Partnering with Harmon Glass, the two companies are working together to remove the damaged fenestration, apply the appropriate safety system and replace the windows.
“There’s a lot of glass that we need to do—20 percent of the glass that was broken, the glass replacement is coming in and as it comes in, we’re applying the Windowlock system and reinstalling the glass. Then there’s a good portion of spandrel glass that we’re going to remove, add our stuff and reinstall into the building. It’s a curtainwall glass building and every pane is going to be treated. We’re working on the ground-floor level with a glass safety film set-up and we’re doing glass panels, working inside the building, the swing stage on the outside of the building,” Sabac continued.
“It’s close to 85,000 square feet—a lot of offices, cubicles, blinds, desks up against windows … things that can’t be taken apart and we have to work over. There are knee-walls inside that are covering half the glass and we have to remove them to get to the glass. There is some demolition involved.

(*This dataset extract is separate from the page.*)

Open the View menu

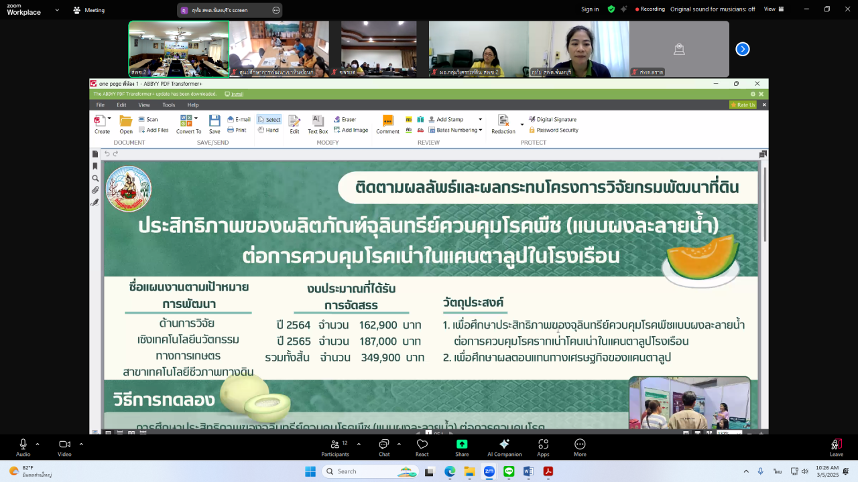click(143, 104)
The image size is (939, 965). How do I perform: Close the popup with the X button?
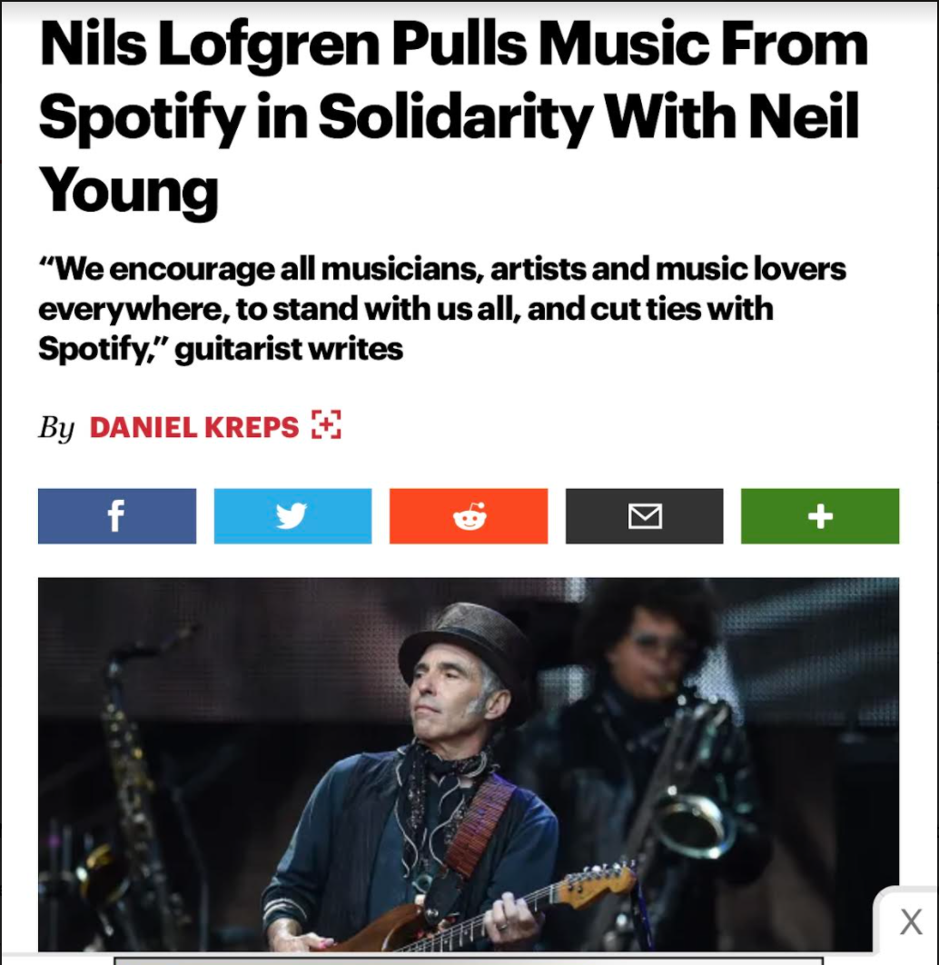(911, 922)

Everything specialty that can be done is just about being done on this project, with all the different kind of glass and conditions.”
Present and Accounted For
“Most of the dealers are accounted for. There have been a couple who have gone out of business; they have moved or been displaced. A lot of them have come back but some of them have moved permanently. Their lives have been torn apart, but most of them have come back,” Dickey said.
Katrina hit the coast on August 29, 2005, and Rita struck less than a month later. It took Dickey and his staff until nearly the end of 2005 to account for everyone, but in the months since then, those who have remained in business are thriving.